Un collettivo milanese composto da performer con background molto diversi — danza classica, teatro fisico, arti marziali, pratiche somatiche — ha sviluppato negli ultimi anni un linguaggio che definisce "coreografia del conflitto": sequenze di movimento che mimano e decostruiscono le dinamiche di potere nei rapporti quotidiani. Li ho visti esibirsi in un sottopasso di una stazione ferroviaria dismessa, con i pendolari che passavano ignari a pochi metri. L'ambiguità era parte dell'opera.

Spazio e permesso

Occupare uno spazio senza autorizzazione è un atto che in Italia ha conseguenze legali precise. I collettivi che operano in questa zona grigia lo sanno, e la gestione del rischio è parte del processo creativo.

Alcuni lavorano in spazi che sono tecnicamente abbandonati ma non formalmente occupati, muovendosi velocemente e lasciando poca traccia. Altri hanno costruito relazioni con comunità locali — comitati di quartiere, centri sociali, parrocchie aperte — che offrono una forma di copertura informale. Altri ancora hanno scelto di operare dichiaratamente in zone di confine legale, considerando l'eventuale intervento delle forze dell'ordine come parte possibile della performance.

"Ho fatto uno spettacolo in una stazione ferroviaria abbandonata in Sicilia," racconta un performer palermitano. "Eravamo lì da tre ore quando sono arrivati i carabinieri. Ci hanno chiesto cosa stavamo facendo. Ho detto che stavamo provando. Ci hanno guardato per qualche minuto e se ne sono andati. Non so se erano confusi o incuriositi. Forse tutte e due le cose."

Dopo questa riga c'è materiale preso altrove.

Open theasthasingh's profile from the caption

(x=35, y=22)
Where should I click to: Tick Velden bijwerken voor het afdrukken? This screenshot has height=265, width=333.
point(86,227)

La periferia come scelta estetica

C'è qualcosa di specifico nell'estetica che emerge da questi spazi. Il degrado non viene nascosto né estetizzato in modo compiacente: viene incorporato. La ruggine, il cemento screpolato, l'eco degli ambienti vuoti diventano elementi della partitura. Il corpo del performer entra in dialogo con l'architettura della dismissione, e da quel dialogo emergono significati che un palcoscenico neutro non potrebbe generare.

La periferia, in questo senso, non è solo un luogo fisico. È una posizione epistemica. È il punto di vista di chi non è al centro, di chi il centro lo guarda da lontano o lo attraversa come lavoratore invisibile. Portare la danza in periferia — la danza vera, quella che richiede attenzione e presenza, non quella da consumare passivamente — è anche un atto di ridistribuzione simbolica.

"Perché la cultura deve sempre andare dove ci sono già i soldi?" chiede una danzatrice che lavora prevalentemente in quartieri popolari di Torino. "Perché le persone che vivono in certi posti dovrebbero spostarsi in centro per vedere qualcosa di bello? Noi andiamo da loro. E spesso la risposta è molto più intensa di qualsiasi teatro."

Dopo la performance

Quello che succede dopo — il confronto, la discussione, lo scambio che si apre quando la performance finisce — è spesso considerato parte integrante del lavoro. Questi collettivi non fanno arte da consegnare al pubblico come un pacchetto chiuso. Fanno arte come apertura di uno spazio di conversazione.

In un momento storico in cui il corpo è tornato al centro del dibattito politico — sui diritti riproduttivi, sull'identità di genere, sui confini sempre più sfumati tra pubblico e privato — questa insistenza sul gesto fisico come linguaggio critico ha una rilevanza che va ben oltre l'estetica. È un modo di dire: il corpo è qui, il corpo è reale, il corpo ha una storia e un futuro che non si lasciano ridurre a dati.

I teatri, nel frattempo, continuano a programmare le loro stagioni. E nelle periferie, qualcuno sta già scegliendo il prossimo capannone.